Amendement n°175
Auteur
Exposé des motifs
Face à la recrudescence des fraudes au système d’immatriculation des véhicules et aux conséquences qu’elles entraînent sur l’efficacité des contrôles, la sécurité publique et la lutte contre les différentes formes de délinquance, il apparaît nécessaire de renforcer les outils juridiques permettant d’y répondre. Le présent amendement vise ainsi à rétablir l’article 8, qui apporte une réponse utile en renforçant la lutte contre les fraudes au système d’immatriculation des véhicules, notamment par la création d’une infraction générale de déclaration mensongère et par la possibilité de suspendre l’autorisation de circuler du véhicule concerné. La fin de la première phrase de l’alinéa 8 est modifiée afin de rendre obligatoire l’immobilisation immédiate du véhicule dès la constatation de la fraude, jusqu’à la régularisation de sa situation ou jusqu’à l’intervention d’une décision définitive de l’autorité judiciaire. Cette mesure vise à garantir l’effectivité de la réponse apportée, à prévenir la réitération des comportements frauduleux et à renforcer la lutte contre les filières de fraude documentaire et de blanchiment qui exploitent l’utilisation de véhicules irrégulièrement immatriculés.
Dispositif de l'amendement
Rétablir cet article dans la rédaction suivante : "Le livre III du code de la route est ainsi modifié : " 1° L’article L. 322 3 est ainsi rédigé : "« Art.

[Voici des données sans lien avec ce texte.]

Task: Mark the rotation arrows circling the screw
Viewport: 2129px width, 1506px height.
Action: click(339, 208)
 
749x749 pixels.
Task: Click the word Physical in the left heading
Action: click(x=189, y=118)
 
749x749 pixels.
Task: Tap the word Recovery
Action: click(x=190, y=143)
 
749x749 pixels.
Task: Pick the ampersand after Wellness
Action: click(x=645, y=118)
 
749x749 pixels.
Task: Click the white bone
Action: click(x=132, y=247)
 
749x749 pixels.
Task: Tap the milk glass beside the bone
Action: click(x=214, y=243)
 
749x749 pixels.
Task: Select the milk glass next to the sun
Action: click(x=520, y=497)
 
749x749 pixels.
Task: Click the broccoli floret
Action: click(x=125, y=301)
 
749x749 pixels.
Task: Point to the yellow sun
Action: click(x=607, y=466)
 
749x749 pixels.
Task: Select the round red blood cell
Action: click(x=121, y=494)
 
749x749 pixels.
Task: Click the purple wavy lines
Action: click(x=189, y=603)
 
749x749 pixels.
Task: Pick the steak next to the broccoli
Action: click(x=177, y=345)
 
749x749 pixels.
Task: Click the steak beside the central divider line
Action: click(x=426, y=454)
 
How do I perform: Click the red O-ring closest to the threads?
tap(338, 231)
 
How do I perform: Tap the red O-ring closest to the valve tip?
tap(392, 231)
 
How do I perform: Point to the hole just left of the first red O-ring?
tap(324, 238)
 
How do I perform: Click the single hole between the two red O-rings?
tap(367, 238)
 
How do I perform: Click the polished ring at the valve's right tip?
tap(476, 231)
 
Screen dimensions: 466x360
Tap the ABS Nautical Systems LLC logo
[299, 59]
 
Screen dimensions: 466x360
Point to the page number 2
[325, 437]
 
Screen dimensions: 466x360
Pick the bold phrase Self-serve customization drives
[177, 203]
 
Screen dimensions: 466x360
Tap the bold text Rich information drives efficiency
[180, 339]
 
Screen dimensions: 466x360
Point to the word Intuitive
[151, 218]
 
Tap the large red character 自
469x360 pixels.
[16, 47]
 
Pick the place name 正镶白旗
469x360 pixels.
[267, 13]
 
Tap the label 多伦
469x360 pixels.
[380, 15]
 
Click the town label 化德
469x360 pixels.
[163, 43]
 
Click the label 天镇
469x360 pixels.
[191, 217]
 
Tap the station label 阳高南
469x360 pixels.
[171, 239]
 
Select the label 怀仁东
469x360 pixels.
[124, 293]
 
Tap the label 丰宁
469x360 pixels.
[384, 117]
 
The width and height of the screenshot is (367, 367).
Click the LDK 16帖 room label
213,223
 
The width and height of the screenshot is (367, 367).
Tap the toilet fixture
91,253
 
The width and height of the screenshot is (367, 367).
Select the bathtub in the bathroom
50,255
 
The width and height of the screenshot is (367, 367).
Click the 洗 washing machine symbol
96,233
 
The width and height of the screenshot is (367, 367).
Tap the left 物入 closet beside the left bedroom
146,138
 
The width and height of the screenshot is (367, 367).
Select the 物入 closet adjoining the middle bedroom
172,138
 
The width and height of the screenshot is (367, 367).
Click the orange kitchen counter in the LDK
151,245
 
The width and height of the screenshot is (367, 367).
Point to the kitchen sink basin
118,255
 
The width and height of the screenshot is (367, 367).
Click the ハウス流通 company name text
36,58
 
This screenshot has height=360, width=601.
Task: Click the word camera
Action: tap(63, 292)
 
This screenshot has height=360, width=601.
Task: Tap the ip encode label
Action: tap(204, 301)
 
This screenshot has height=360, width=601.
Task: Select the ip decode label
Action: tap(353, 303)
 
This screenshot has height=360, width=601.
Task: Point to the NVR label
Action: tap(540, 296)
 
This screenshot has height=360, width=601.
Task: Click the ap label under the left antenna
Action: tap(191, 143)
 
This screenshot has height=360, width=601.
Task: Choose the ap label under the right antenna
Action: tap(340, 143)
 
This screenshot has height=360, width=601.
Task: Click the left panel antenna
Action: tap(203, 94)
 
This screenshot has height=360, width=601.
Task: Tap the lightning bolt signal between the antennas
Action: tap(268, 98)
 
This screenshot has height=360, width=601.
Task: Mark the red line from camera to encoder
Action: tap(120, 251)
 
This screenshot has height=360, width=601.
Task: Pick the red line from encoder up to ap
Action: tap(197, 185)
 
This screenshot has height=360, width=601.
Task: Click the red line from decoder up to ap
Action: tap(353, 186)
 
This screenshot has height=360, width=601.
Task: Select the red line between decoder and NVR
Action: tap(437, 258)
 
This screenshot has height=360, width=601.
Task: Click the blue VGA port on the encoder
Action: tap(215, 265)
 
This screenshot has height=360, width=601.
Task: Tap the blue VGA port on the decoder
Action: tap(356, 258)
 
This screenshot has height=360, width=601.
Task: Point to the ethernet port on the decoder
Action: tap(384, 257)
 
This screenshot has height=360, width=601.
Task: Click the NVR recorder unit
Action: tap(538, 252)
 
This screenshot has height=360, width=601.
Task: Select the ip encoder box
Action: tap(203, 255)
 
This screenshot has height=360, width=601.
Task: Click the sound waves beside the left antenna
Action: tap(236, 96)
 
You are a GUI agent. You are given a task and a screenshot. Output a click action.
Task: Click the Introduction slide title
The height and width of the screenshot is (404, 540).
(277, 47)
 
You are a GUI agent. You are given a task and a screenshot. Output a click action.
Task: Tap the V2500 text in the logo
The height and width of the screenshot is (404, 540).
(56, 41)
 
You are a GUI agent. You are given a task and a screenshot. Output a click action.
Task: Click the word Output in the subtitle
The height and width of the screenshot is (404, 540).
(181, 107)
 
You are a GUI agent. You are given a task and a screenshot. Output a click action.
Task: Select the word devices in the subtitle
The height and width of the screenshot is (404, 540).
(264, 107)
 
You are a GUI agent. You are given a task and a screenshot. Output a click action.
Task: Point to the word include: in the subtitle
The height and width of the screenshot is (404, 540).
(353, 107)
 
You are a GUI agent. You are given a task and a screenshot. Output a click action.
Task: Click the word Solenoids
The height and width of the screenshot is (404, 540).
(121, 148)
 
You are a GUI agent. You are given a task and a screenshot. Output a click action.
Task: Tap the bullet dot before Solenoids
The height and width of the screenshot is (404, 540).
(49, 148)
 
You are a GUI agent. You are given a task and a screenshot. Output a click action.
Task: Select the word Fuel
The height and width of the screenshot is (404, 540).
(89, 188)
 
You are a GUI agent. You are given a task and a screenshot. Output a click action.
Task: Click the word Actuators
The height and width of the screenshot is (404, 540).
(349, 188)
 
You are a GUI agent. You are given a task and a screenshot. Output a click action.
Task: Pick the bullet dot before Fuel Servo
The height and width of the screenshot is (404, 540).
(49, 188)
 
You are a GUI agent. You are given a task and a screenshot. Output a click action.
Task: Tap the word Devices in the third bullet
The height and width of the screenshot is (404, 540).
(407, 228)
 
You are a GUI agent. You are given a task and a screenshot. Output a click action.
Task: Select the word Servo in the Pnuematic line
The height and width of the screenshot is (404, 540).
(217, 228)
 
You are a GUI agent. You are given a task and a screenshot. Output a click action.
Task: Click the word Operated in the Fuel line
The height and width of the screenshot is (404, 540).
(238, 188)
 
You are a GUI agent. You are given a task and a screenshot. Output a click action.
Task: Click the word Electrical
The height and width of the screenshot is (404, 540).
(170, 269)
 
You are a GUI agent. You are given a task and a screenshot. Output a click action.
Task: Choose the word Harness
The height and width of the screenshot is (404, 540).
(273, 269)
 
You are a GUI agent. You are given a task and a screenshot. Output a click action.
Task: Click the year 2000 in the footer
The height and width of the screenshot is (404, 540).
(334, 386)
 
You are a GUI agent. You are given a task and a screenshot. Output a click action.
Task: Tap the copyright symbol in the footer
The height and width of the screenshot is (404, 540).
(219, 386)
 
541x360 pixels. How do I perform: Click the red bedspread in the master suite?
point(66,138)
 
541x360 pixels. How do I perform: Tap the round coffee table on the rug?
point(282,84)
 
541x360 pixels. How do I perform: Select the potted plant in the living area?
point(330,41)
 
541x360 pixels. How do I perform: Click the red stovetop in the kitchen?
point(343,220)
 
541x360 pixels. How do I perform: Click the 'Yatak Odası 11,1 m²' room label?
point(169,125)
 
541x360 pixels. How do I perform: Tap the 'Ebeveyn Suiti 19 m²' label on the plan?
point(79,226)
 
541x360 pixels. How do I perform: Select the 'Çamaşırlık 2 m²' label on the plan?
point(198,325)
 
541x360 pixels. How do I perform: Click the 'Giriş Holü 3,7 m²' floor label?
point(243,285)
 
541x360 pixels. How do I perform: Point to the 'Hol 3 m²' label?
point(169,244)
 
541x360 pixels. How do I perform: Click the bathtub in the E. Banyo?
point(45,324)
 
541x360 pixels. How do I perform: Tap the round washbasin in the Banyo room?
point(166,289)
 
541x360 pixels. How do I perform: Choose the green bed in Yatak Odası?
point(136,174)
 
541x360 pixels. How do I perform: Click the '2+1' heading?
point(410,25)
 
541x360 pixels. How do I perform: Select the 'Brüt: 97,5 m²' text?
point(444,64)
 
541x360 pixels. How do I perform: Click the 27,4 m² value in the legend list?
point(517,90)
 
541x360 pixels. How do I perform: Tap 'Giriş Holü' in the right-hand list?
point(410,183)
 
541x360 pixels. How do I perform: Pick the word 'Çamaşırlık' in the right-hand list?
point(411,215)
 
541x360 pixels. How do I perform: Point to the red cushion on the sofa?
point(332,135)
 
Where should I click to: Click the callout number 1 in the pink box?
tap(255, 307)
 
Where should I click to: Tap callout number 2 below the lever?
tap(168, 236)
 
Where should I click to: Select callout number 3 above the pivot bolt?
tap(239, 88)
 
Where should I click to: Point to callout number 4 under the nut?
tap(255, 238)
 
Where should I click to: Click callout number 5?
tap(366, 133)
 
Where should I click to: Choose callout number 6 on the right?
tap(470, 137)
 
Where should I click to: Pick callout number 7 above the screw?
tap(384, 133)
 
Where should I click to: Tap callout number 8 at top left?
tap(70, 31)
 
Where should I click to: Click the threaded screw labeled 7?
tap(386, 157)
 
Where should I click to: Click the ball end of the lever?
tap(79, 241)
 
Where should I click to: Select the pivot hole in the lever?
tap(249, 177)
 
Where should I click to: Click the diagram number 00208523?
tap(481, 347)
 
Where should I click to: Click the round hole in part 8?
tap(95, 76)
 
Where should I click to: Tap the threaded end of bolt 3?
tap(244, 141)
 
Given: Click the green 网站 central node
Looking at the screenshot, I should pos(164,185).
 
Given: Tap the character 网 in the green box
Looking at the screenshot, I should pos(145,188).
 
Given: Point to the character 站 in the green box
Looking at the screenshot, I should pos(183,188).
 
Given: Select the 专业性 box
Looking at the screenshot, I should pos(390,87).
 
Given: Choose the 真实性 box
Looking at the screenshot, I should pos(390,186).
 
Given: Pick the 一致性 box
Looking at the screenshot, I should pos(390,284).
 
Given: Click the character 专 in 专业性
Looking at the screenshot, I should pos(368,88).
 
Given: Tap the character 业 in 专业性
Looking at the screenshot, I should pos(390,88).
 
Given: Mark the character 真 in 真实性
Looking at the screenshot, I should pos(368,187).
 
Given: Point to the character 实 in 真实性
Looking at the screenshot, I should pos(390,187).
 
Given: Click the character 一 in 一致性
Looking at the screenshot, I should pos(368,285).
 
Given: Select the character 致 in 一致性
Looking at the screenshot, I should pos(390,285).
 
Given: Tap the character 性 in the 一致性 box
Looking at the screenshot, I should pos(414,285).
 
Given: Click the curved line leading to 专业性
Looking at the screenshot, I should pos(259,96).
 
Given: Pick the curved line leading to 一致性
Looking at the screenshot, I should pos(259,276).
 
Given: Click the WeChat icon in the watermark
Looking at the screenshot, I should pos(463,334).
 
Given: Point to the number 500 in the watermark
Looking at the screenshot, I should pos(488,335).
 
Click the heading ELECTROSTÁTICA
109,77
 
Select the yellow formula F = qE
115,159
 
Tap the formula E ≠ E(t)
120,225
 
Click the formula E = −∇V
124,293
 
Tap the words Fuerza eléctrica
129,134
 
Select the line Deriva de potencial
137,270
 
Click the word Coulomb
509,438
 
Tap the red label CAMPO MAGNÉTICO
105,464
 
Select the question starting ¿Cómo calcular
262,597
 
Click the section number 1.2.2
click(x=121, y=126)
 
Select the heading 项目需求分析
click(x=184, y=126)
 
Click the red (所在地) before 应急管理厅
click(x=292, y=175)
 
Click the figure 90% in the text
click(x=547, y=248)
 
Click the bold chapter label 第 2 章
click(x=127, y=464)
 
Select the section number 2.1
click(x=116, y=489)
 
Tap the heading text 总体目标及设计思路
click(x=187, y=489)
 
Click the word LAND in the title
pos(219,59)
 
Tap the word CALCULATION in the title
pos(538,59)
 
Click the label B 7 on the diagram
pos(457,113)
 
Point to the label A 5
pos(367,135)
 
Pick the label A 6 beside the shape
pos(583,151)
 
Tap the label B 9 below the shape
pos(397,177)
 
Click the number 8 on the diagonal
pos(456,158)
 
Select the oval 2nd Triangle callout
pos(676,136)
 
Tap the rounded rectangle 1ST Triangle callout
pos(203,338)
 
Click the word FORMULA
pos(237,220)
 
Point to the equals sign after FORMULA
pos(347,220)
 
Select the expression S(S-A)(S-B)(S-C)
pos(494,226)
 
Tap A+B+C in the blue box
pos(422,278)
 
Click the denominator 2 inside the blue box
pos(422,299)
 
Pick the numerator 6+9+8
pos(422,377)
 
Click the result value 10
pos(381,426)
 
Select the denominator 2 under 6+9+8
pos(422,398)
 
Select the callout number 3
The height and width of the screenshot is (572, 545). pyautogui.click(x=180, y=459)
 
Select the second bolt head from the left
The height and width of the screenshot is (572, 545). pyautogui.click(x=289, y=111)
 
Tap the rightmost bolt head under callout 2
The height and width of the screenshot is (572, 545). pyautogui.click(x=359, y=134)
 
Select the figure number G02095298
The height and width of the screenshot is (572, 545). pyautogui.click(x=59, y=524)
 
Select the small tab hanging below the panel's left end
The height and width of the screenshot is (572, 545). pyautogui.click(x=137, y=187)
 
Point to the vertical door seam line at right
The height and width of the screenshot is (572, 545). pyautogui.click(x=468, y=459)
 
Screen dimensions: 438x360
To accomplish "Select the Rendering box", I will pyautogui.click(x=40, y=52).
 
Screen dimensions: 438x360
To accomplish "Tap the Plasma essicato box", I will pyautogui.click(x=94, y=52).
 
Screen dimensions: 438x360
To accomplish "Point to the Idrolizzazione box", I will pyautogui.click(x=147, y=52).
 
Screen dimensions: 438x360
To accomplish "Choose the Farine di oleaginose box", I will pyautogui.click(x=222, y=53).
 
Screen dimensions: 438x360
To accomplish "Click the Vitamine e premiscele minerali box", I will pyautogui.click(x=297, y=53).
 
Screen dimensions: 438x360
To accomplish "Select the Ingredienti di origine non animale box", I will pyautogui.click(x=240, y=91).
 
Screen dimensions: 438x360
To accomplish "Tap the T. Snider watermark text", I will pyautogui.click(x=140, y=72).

L. 322 3. – I. – Le fait de procéder ou faire procéder à une déclaration mensongère lors de l’enregistrement des informations prévues à l’article L. 330 1 est puni de deux ans d’emprisonnement et de 30 000 euros d’amende. « Le fait de maintenir en circulation un véhicule lorsque les informations prévues au même article L. 330 1 le concernant ont fait l’objet d’une déclaration mensongère est puni des mêmes peines. « II. – Le prononcé de la peine complémentaire de confiscation du véhicule en cause est obligatoire à l’encontre de toute personne coupable d’un délit mentionné au I du présent article, si elle en est le propriétaire ou, sous réserve des droits du propriétaire de bonne foi, si elle en a la libre disposition, à la condition, dans ce second cas, que le propriétaire dont le titre est connu ou qui a réclamé cette qualité au cours de la procédure ait été mis en mesure de présenter ses observations aux fins, notamment, de faire valoir le droit qu’il revendique et sa bonne foi. « La juridiction peut toutefois décider, par une décision spécialement motivée, de ne pas prononcer cette peine, en considération des circonstances de l’infraction et de la personnalité de son auteur. » ; " 2° Le chapitre II du titre II est complété par un article L. 322 4 ainsi rédigé : « Art. L. 322 4. – Saisie d’un procès-verbal constatant u…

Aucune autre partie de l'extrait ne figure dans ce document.